Type out each entry exactly.

══ Dataset content

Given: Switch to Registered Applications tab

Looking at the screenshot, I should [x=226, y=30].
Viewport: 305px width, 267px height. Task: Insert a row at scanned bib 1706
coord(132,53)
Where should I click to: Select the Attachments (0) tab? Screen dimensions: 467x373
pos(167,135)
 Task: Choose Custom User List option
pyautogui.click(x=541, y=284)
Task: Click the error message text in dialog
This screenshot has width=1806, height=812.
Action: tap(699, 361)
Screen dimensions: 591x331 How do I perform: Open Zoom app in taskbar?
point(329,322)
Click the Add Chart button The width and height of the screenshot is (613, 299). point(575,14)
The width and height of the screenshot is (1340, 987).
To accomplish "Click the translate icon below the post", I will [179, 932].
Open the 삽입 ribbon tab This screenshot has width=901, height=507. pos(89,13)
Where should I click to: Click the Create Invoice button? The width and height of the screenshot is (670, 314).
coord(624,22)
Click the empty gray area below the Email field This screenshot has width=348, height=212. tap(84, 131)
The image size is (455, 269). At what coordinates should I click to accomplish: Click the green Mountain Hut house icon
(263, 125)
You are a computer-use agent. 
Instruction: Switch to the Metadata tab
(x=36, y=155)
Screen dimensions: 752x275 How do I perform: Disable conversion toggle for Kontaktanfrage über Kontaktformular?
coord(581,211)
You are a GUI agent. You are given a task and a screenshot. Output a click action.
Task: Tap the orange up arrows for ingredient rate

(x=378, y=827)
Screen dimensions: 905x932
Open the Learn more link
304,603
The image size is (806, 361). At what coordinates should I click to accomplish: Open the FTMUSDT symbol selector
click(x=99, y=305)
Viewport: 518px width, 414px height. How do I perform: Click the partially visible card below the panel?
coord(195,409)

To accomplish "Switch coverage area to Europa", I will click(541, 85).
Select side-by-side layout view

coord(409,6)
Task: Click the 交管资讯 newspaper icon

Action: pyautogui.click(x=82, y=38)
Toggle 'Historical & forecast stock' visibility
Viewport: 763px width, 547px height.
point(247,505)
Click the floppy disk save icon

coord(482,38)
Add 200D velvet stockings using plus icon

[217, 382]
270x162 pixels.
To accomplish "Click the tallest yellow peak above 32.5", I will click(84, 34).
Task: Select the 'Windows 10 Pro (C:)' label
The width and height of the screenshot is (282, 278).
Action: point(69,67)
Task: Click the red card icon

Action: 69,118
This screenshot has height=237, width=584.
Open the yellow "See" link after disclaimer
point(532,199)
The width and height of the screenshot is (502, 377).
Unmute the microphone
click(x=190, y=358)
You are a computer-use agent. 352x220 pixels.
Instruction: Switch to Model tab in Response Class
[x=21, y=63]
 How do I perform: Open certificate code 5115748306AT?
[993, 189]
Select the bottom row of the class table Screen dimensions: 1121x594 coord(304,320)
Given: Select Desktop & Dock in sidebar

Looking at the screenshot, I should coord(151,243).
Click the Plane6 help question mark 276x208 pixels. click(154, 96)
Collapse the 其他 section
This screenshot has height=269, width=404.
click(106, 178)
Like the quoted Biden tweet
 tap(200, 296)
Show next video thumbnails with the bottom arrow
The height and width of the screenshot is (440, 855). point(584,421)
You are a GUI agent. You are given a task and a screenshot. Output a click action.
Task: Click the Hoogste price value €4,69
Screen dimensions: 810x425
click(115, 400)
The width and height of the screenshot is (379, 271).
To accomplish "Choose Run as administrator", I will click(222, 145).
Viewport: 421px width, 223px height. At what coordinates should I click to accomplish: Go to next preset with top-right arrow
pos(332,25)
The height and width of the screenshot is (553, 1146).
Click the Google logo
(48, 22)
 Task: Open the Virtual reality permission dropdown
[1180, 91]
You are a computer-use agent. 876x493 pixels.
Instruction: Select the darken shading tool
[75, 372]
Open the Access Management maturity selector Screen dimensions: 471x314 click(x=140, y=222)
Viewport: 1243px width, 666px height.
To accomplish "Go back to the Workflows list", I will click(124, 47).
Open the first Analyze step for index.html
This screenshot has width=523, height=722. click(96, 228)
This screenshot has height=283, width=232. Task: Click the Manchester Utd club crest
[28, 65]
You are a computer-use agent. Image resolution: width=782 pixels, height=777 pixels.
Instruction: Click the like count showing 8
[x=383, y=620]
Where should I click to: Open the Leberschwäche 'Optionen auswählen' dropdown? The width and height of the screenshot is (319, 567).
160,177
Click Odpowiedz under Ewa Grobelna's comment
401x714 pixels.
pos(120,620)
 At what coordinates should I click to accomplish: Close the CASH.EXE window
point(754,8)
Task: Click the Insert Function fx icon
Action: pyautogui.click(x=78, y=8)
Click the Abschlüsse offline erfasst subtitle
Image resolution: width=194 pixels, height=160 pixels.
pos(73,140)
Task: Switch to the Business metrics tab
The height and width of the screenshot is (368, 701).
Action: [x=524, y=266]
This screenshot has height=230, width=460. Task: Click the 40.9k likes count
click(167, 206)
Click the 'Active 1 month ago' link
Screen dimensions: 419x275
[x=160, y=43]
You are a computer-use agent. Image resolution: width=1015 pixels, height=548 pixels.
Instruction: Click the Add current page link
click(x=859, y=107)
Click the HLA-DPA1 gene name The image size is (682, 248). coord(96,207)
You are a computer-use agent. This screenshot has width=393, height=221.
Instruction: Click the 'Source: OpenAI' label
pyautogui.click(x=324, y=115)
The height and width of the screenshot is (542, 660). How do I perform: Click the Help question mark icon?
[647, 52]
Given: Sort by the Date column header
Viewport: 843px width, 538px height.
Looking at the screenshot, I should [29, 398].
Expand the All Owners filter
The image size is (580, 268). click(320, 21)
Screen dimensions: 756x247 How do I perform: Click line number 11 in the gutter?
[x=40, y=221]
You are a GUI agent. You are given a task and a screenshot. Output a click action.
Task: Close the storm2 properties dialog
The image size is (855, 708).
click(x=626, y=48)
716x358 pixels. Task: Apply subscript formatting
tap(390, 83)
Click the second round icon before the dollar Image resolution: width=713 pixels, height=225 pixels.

════

*Result of the task*
Given: Switch to Registered Applications tab

Looking at the screenshot, I should [x=226, y=30].
Viewport: 305px width, 267px height. Task: Insert a row at scanned bib 1706
coord(132,53)
Where should I click to: Select the Attachments (0) tab? Screen dimensions: 467x373
pos(167,135)
 Task: Choose Custom User List option
pyautogui.click(x=541, y=284)
Task: Click the error message text in dialog
This screenshot has width=1806, height=812.
Action: tap(699, 361)
Screen dimensions: 591x331 How do I perform: Open Zoom app in taskbar?
point(329,322)
Click the Add Chart button The width and height of the screenshot is (613, 299). point(575,14)
The width and height of the screenshot is (1340, 987).
To accomplish "Click the translate icon below the post", I will [179, 932].
Open the 삽입 ribbon tab This screenshot has width=901, height=507. pos(89,13)
Where should I click to: Click the Create Invoice button? The width and height of the screenshot is (670, 314).
coord(624,22)
Click the empty gray area below the Email field This screenshot has width=348, height=212. tap(84, 131)
The image size is (455, 269). At what coordinates should I click to accomplish: Click the green Mountain Hut house icon
(263, 125)
You are a computer-use agent. 
Instruction: Switch to the Metadata tab
(x=36, y=155)
Screen dimensions: 752x275 How do I perform: Disable conversion toggle for Kontaktanfrage über Kontaktformular?
coord(581,211)
You are a GUI agent. You are given a task and a screenshot. Output a click action.
Task: Tap the orange up arrows for ingredient rate

(x=378, y=827)
Screen dimensions: 905x932
Open the Learn more link
304,603
The image size is (806, 361). At what coordinates should I click to accomplish: Open the FTMUSDT symbol selector
click(x=99, y=305)
Viewport: 518px width, 414px height. How do I perform: Click the partially visible card below the panel?
coord(195,409)

To accomplish "Switch coverage area to Europa", I will click(541, 85).
Select side-by-side layout view

coord(409,6)
Task: Click the 交管资讯 newspaper icon

Action: pyautogui.click(x=82, y=38)
Toggle 'Historical & forecast stock' visibility
Viewport: 763px width, 547px height.
point(247,505)
Click the floppy disk save icon

coord(482,38)
Add 200D velvet stockings using plus icon

[217, 382]
270x162 pixels.
To accomplish "Click the tallest yellow peak above 32.5", I will click(84, 34).
Task: Select the 'Windows 10 Pro (C:)' label
The width and height of the screenshot is (282, 278).
Action: point(69,67)
Task: Click the red card icon

Action: 69,118
This screenshot has height=237, width=584.
Open the yellow "See" link after disclaimer
point(532,199)
The width and height of the screenshot is (502, 377).
Unmute the microphone
click(x=190, y=358)
You are a computer-use agent. 352x220 pixels.
Instruction: Switch to Model tab in Response Class
[x=21, y=63]
 How do I perform: Open certificate code 5115748306AT?
[993, 189]
Select the bottom row of the class table Screen dimensions: 1121x594 coord(304,320)
Given: Select Desktop & Dock in sidebar

Looking at the screenshot, I should coord(151,243).
Click the Plane6 help question mark 276x208 pixels. click(154, 96)
Collapse the 其他 section
This screenshot has height=269, width=404.
click(106, 178)
Like the quoted Biden tweet
 tap(200, 296)
Show next video thumbnails with the bottom arrow
The height and width of the screenshot is (440, 855). point(584,421)
You are a GUI agent. You are given a task and a screenshot. Output a click action.
Task: Click the Hoogste price value €4,69
Screen dimensions: 810x425
click(115, 400)
The width and height of the screenshot is (379, 271).
To accomplish "Choose Run as administrator", I will click(222, 145).
Viewport: 421px width, 223px height. At what coordinates should I click to accomplish: Go to next preset with top-right arrow
pos(332,25)
The height and width of the screenshot is (553, 1146).
Click the Google logo
(48, 22)
 Task: Open the Virtual reality permission dropdown
[1180, 91]
You are a computer-use agent. 876x493 pixels.
Instruction: Select the darken shading tool
[75, 372]
Open the Access Management maturity selector Screen dimensions: 471x314 click(x=140, y=222)
Viewport: 1243px width, 666px height.
To accomplish "Go back to the Workflows list", I will click(124, 47).
Open the first Analyze step for index.html
This screenshot has width=523, height=722. click(96, 228)
This screenshot has height=283, width=232. Task: Click the Manchester Utd club crest
[28, 65]
You are a computer-use agent. Image resolution: width=782 pixels, height=777 pixels.
Instruction: Click the like count showing 8
[x=383, y=620]
Where should I click to: Open the Leberschwäche 'Optionen auswählen' dropdown? The width and height of the screenshot is (319, 567).
160,177
Click Odpowiedz under Ewa Grobelna's comment
401x714 pixels.
pos(120,620)
 At what coordinates should I click to accomplish: Close the CASH.EXE window
point(754,8)
Task: Click the Insert Function fx icon
Action: pyautogui.click(x=78, y=8)
Click the Abschlüsse offline erfasst subtitle
Image resolution: width=194 pixels, height=160 pixels.
pos(73,140)
Task: Switch to the Business metrics tab
The height and width of the screenshot is (368, 701).
Action: [x=524, y=266]
This screenshot has height=230, width=460. Task: Click the 40.9k likes count
click(167, 206)
Click the 'Active 1 month ago' link
Screen dimensions: 419x275
[x=160, y=43]
You are a computer-use agent. Image resolution: width=1015 pixels, height=548 pixels.
Instruction: Click the Add current page link
click(x=859, y=107)
Click the HLA-DPA1 gene name The image size is (682, 248). coord(96,207)
You are a computer-use agent. This screenshot has width=393, height=221.
Instruction: Click the 'Source: OpenAI' label
pyautogui.click(x=324, y=115)
The height and width of the screenshot is (542, 660). How do I perform: Click the Help question mark icon?
[647, 52]
Given: Sort by the Date column header
Viewport: 843px width, 538px height.
Looking at the screenshot, I should [29, 398].
Expand the All Owners filter
The image size is (580, 268). click(320, 21)
Screen dimensions: 756x247 How do I perform: Click line number 11 in the gutter?
[x=40, y=221]
You are a GUI agent. You are given a task and a screenshot. Output a click action.
Task: Close the storm2 properties dialog
The image size is (855, 708).
click(x=626, y=48)
716x358 pixels. Task: Apply subscript formatting
tap(390, 83)
Click the second round icon before the dollar Image resolution: width=713 pixels, height=225 pixels.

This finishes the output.